2014 / Sunday

Tales from the Mind of a Mistress of Storytelling

Devayani Girish Bodas 

Lian Hearn

Lian Hearn

“I walk a lot and daydream a lot about my books and various hopeful scenes address and suggest themselves to me,” said Lian Hearn.

Ms Hearn is the author of the internationally bestselling Tales of the Otori series (five books so far). In all, she has published more than 35 books across many genres; for children and young adults as well as adult literature. She reflected on the craft of writing and telling stories at the Festival session, Storytelling and the Storyteller, and on her appropriately named latest novel The Storyteller and His Three Daughters.

The Storyteller is set in 1884 in Tokyo, against the background of Japan’s first incursions in Korea. Her protagonist, the storyteller Akabane Sei, belongs to a tradition that began hundreds of years before, but is losing popularity. He realises that he cannot force a story and if he tries to do so, the story will die. Ms Hearn said she shared the same experience in her own writing.

When crafting her stories she never follows a synopsis or outline. “I have to start without knowing what’s going to happen, because for me the fun of writing, is writing and things come to you out of the blue,” she said. The way Ms Lian approaches writing may seem ambiguous, but there is still a structure to the process, what she calls the “over-arching rhythm” that remains in the book from start to finish.

Of course, a great deal of exploration and experimentation is central to her work. Once she has an inkling of a story or, after a long period of germination of that initial idea, the next stage is research. “This is really like being a sort of hunter-gatherer. I’m on the prowl, I’m looking for things that obviously happened historically,” she said. “From the way people spoke to each other to the way they ate their food, it’s being intensely immersed in that subject that is key to making the story come to life.”

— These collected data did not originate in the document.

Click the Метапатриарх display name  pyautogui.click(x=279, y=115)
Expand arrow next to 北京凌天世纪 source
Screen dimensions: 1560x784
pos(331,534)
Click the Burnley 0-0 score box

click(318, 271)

On her many visits to Japan, she frequents museums, exhibitions and even bakeries as part of her research. “It’s a very opportunistic search in that I only want things that will make the work come alive. So once I have a sense of my story then I’m investigating scenes, buildings, plants, trees, animals, clothes utensils, weapons and anything else you could think of,” she said.

Keeping the authenticity of the story is another high priority: she reads Japanese history in Japanese rather than Western versions of Japanese history. She maps out historical facts on a timeline, which helps her to visualise the story and plan ways the plot may unravel.

Alongside sketchbooks, she also uses notebooks and writes by hand. At this stage of crafting a story, she is much more mechanical than free flowing. On the right-hand side page of her notebook she writes her story and on the left she writes her internal editing.

She is not interested in following traditional ways of crafting a story. For instance, character building techniques, such as asking your characters questions, appear to be “slightly false” if not an “outright lie”. Instead, Ms Lian’s process of crafting her characters is almost spiritual in a sense, since there is no set method.

“There is mystery to character, because to me it really is a mystery. People arrive in my head and I seem to know their backstory and everything about them,” she said.